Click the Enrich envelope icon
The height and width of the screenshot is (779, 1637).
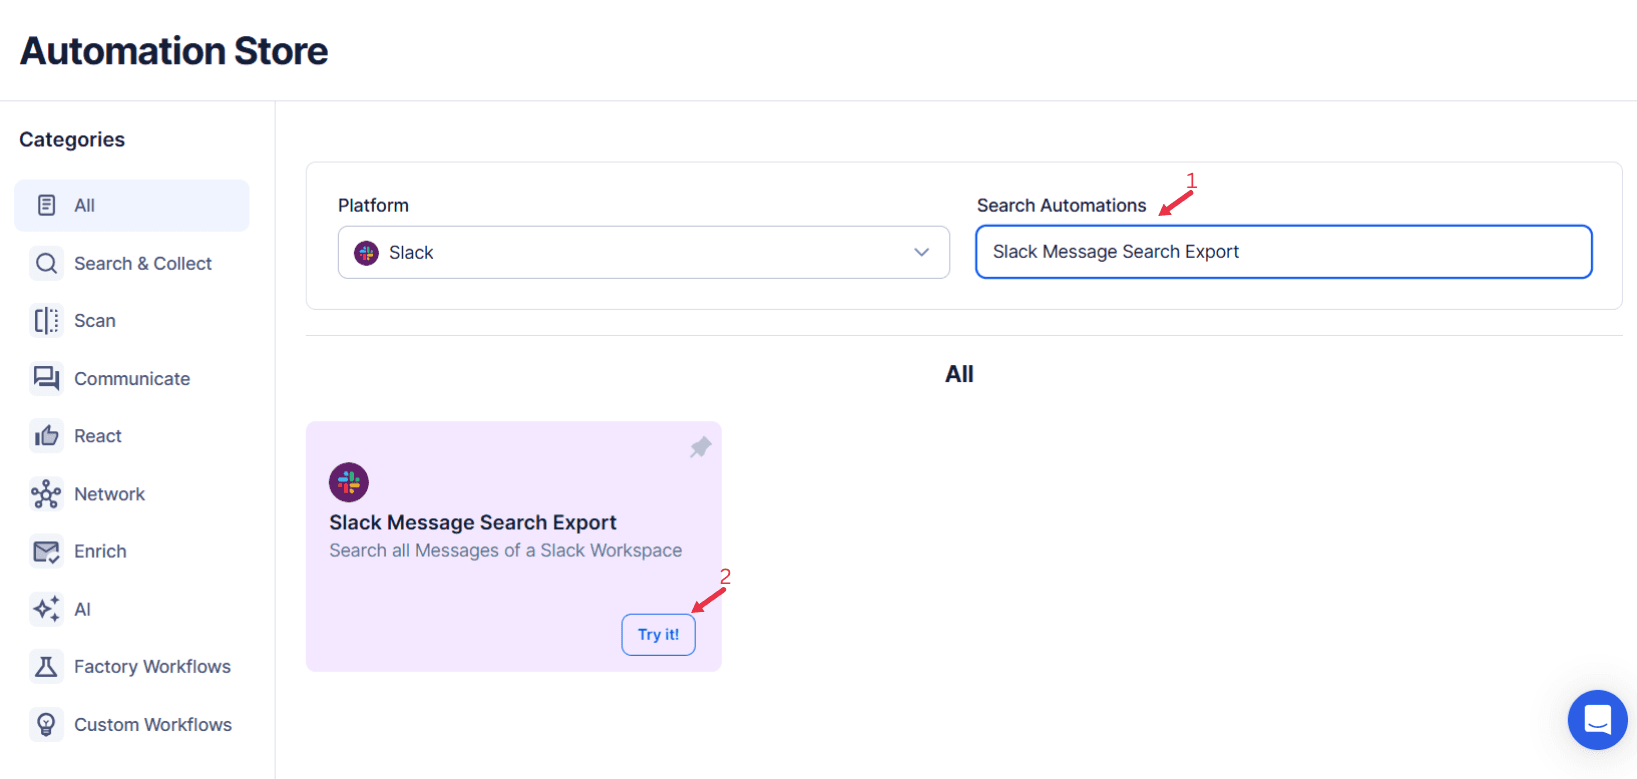pyautogui.click(x=46, y=551)
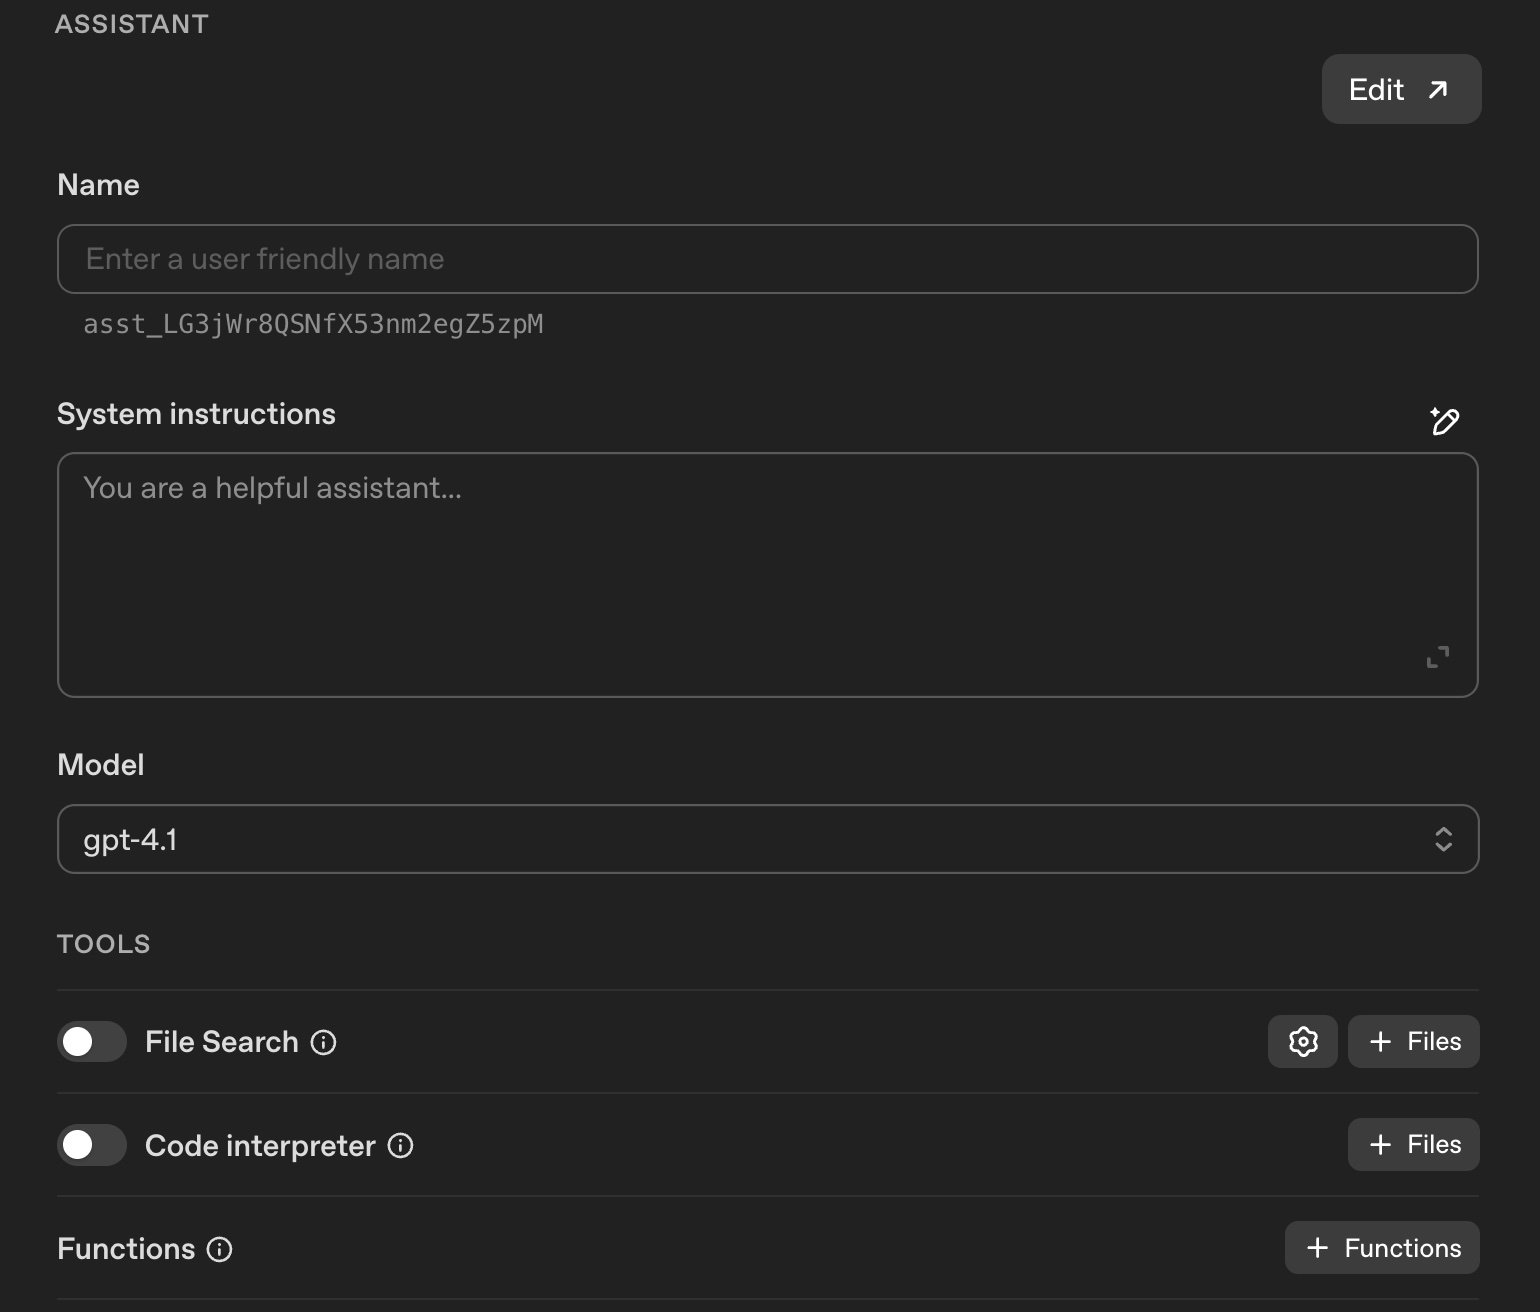
Task: Add a new function with Functions button
Action: coord(1382,1248)
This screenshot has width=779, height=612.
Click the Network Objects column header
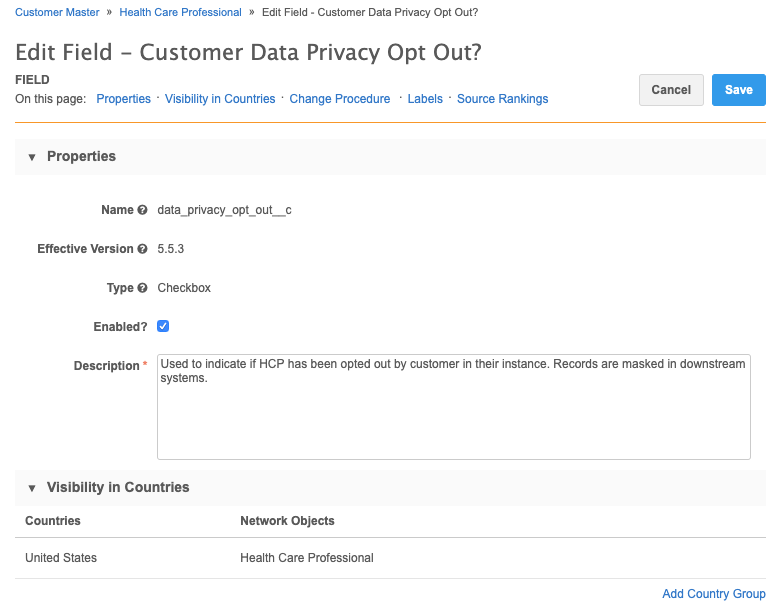pyautogui.click(x=287, y=521)
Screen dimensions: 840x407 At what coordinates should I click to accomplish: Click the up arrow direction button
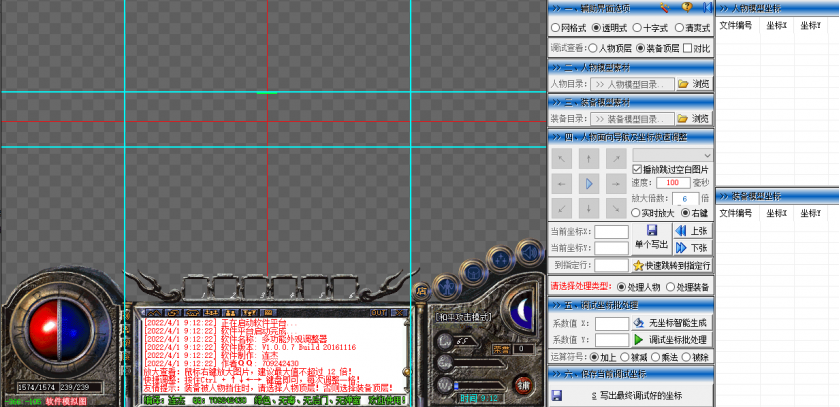click(590, 158)
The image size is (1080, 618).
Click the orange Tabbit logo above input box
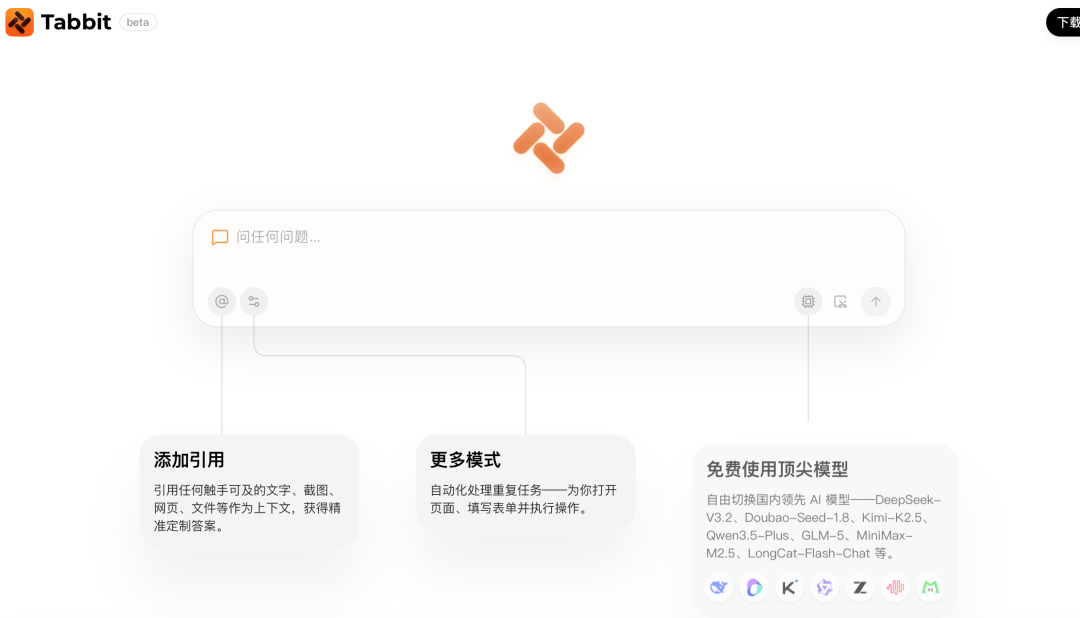click(548, 138)
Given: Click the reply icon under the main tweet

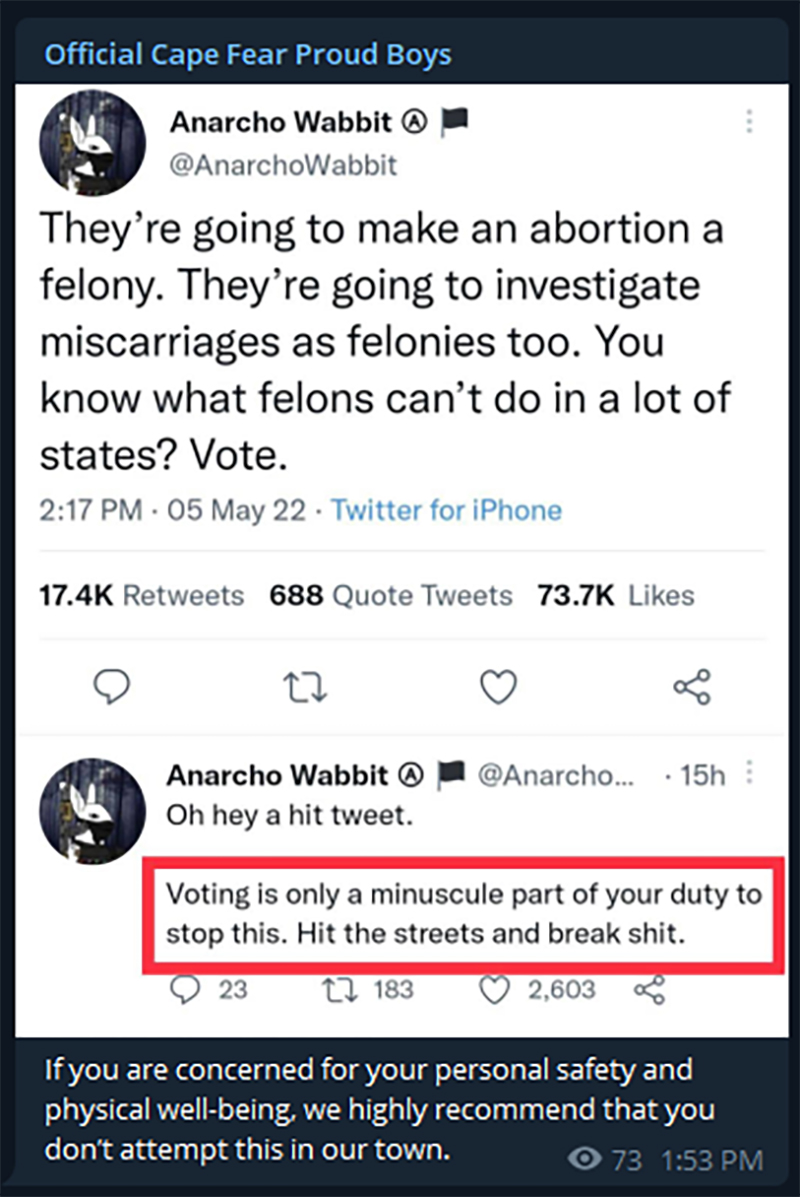Looking at the screenshot, I should click(x=111, y=686).
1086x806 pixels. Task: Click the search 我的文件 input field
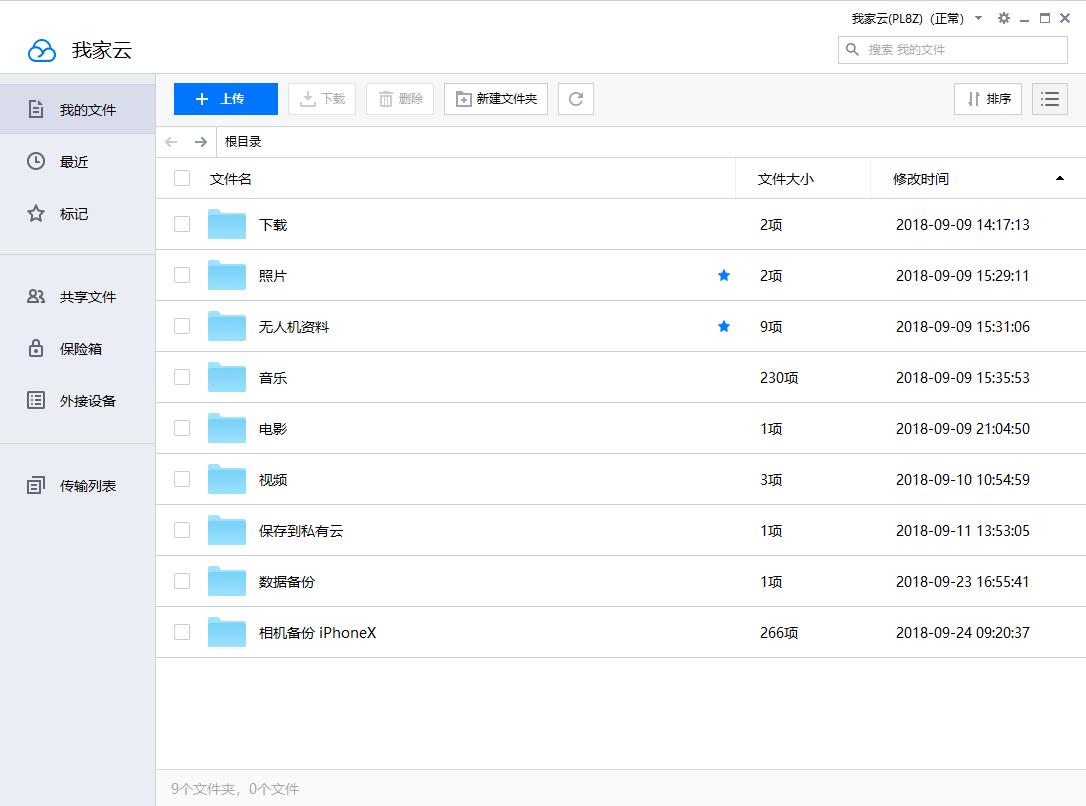pyautogui.click(x=950, y=49)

## Your objective
Your copy should match the records word for word, with the pictures removed.

## Written solution
Click the Enrich envelope icon
The height and width of the screenshot is (779, 1637).
pyautogui.click(x=46, y=551)
Task: Add a new function with Functions button
Action: coord(1382,1248)
This screenshot has width=779, height=612.
Click the Network Objects column header
pyautogui.click(x=287, y=521)
Screen dimensions: 840x407 At what coordinates should I click to accomplish: Click the up arrow direction button
click(590, 158)
The image size is (1080, 618).
Click the orange Tabbit logo above input box
click(548, 138)
Given: Click the reply icon under the main tweet

Looking at the screenshot, I should click(x=111, y=686).
1086x806 pixels. Task: Click the search 我的文件 input field
pyautogui.click(x=950, y=49)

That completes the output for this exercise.